After Boris Johnson was defeated in his first six votes by MPs there were chaotic scenes as MPs protested the prorogation of parliament.
Parliament has been shut down for five weeks after chaotic scenes with MPs saying they have been silenced.
The suspension of parliament ordered by Johnson has taken effect after Johnson’s sixth Commons defeat in a week as MPs voted against his proposal of an election.
“This government will not delay Brexit any further” insisted Johnson.
Opposition MPs shouted “shame on you” at Tory MPs.

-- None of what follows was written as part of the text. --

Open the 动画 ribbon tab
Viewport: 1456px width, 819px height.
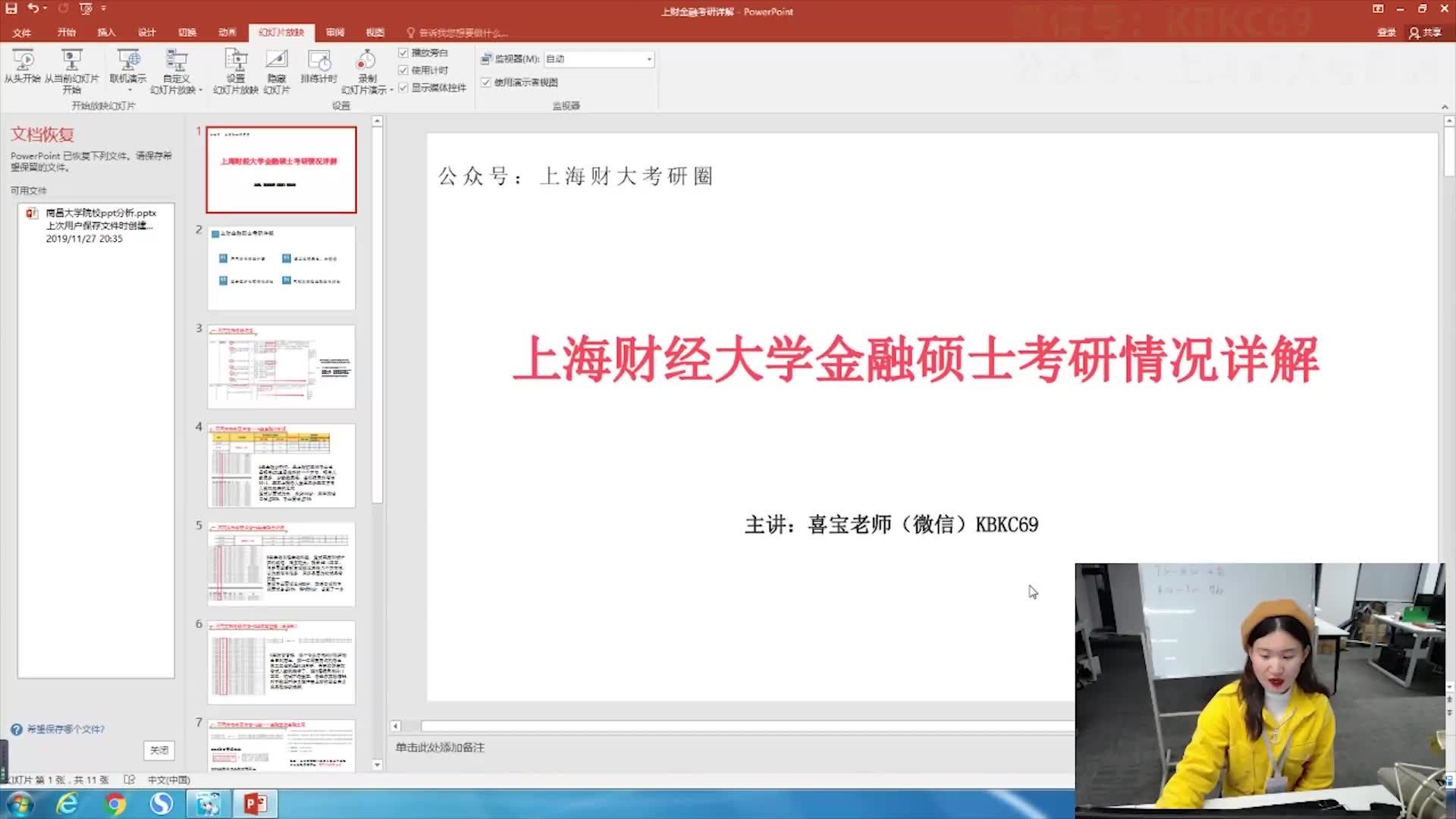coord(226,33)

Speaker Bercow said: “This is not a normal prorogation,: as MPs held up signs saying “silenced.”
The Labour Leader Jeremy Corbyn said suspending parliament was to avoid scrutiny. “This government is a disgrace,” he said “and the way it operates is a disgrace.”

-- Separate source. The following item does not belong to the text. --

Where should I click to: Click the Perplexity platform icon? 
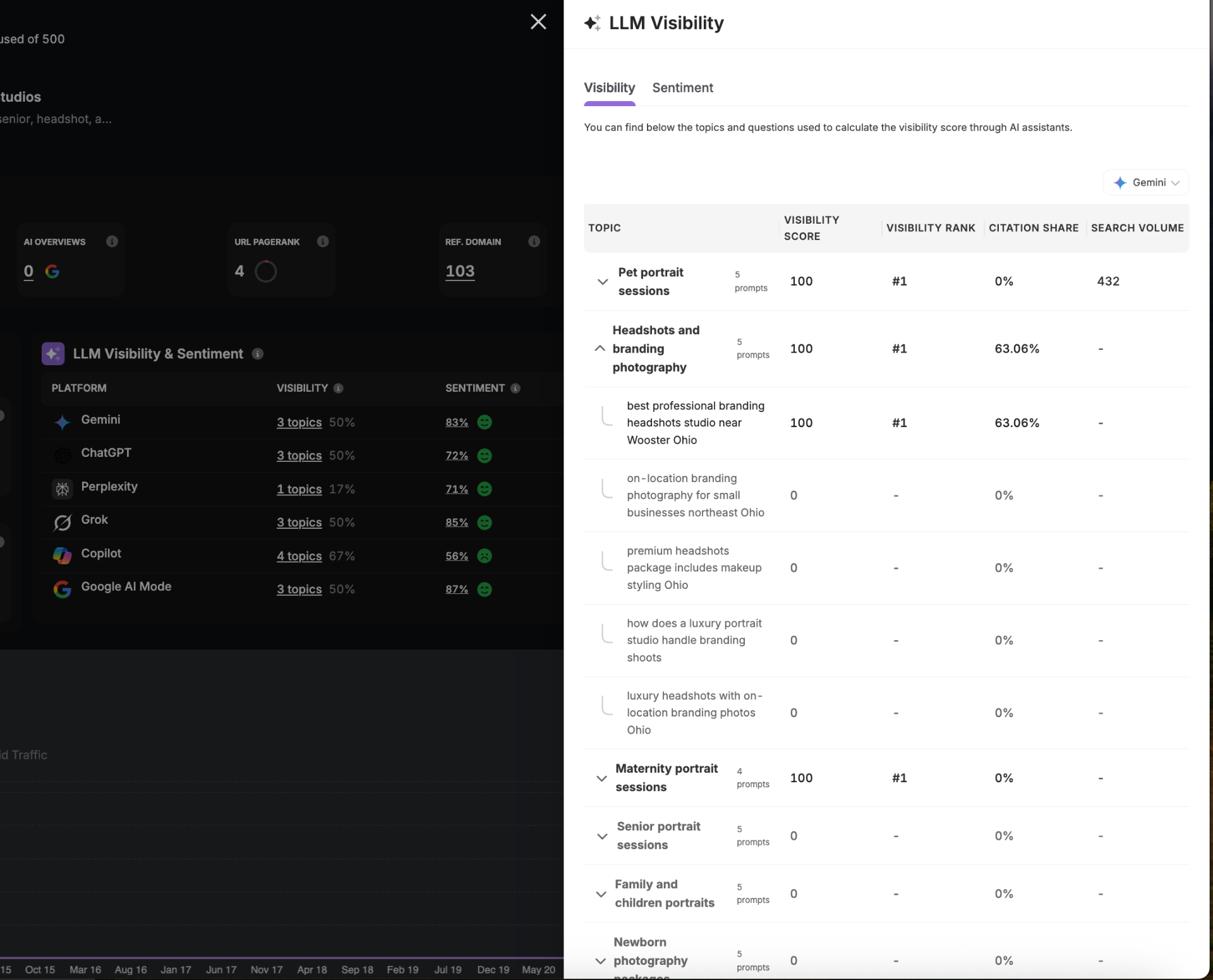[x=61, y=489]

Labour MP Lloyd Russell-Moyle appeared to try to hold on to Speaker John Bercow at the point he was requested to lead MPs to the Lords, with doorkeepers intervening. Other MPs shouted and sang protest songs.
The unusually long period between the ceremony of prorogation and the Queen’s Speech on October 14 has provoked warnings about a lack of time to deal with Brexit matters ahead of the next deadline on October 31.
Prime Minister Boris Johnson had hoped to call a general election for mid-October but failed twice to secure enough support from MPs for his idea.
Instead, MPs approved legislation which is designed to stop the Government from forcing through a no-deal Brexit at the end of next month – something they feared the lengthy prorogation could have aided.
After a long, wild and historic night in Westminster, when the visions planted in many people’s brains were the opposition MPs’ signs of “Silenced”, a tweet from one parliamentarian whose career has been changed by Brexit summed up the mood for many.
“It’s the end of a very long and shameful day,” wrote Luciana Berger, MP for Liverpool Wavertree.
“Parliament is now closed and our democracy silenced for 5 weeks.”
Ms Berger, now a Lib Dem after defecting from the Labour Party in part because of Jeremy Corbyn’s handling of Brexit, added a photo of one of the many handwritten “Silenced” signs left in the Commons, in reaction to Boris Johnson’s successful move to prorogue parliament for five weeks.
As opposition MPs staged a sit-in in the chamber, many singing songs of defiance such as the Red Flag, the tweets flew thick and fast.
Most ran, predictably, along party lines, but one among the throng stood out.
It was from famed British historian Sir Simon Schama, a man well placed to give the prorogation some historical context.
“Shutting parliament during the gravest national crisis since the war is an act of grotesque cowardice; but history will remember the infamy and those responsible for it with indelible contempt,” Dr Schama wrote.
The Lib Dems’ Brexit spokesman Tom Brake reported Mr Johnson’s “2nd attempt at a cut and run General Election has been defeated”, but that he “did succeed in shutting down parliament for 5 weeks”.
“Anyone would think he had something to hide!” he quipped.
His party’s leader Jo Swinson lamented on “a bad day for parliamentary democracy” laced by “brash, braying, bravado” from Mr Johnson.
Deputy Labour Leader John McDonnell tweeted that defiant Opposition MPs would “never let this extreme right win Tory sect silence our democracy”.
“The closing down of Parliament by Johnson & the Tories provoked anger in the Commons,” Mr McDonnell wrote.
“But also in the final moments of this Parliamentary session a defiant burst of singing of the ‘Red Flag’ by Labour MPs. We will never let this extreme right wing Tory sect silence our democracy.
Labour MP Dawn Butler, meanwhile, said her party could be proud for standing up to “Boris Johnson and his bullies”.
“They called us names, and they played their games. Our democracy is not for them to trash,” she said.
Her colleague Stella Creasy reported on the “screaming and shouting on all sides” as the prorogation process began, saying it showed “the mess this parliament has become in the toxic whilpool of brexit”
Minister for Digital and Broadband Matt Warman attacked the Opposition, alleging several cases of hypocrisy.
“Shameful behaviour in the Commons from an opposition that claimed to respect the referendum vote but blocked Brexit; that demands an election but won’t vote for one; that puts placards on seats rather than find solutions – then has the gall to claim politics is not a game to them,” Mr Warman tweeted.
MP for Windsor Adam Afriyie, blamed the Opposition for the “chaos” in Parliament, saying they did not respect democracy or public opinion.
And Chelmsford MP Vicky Ford noted what she felt was the jarring sight of Labour MPs singing The Red Flag in the Commons at 1.30am, “after refusing to vote for a General Election”.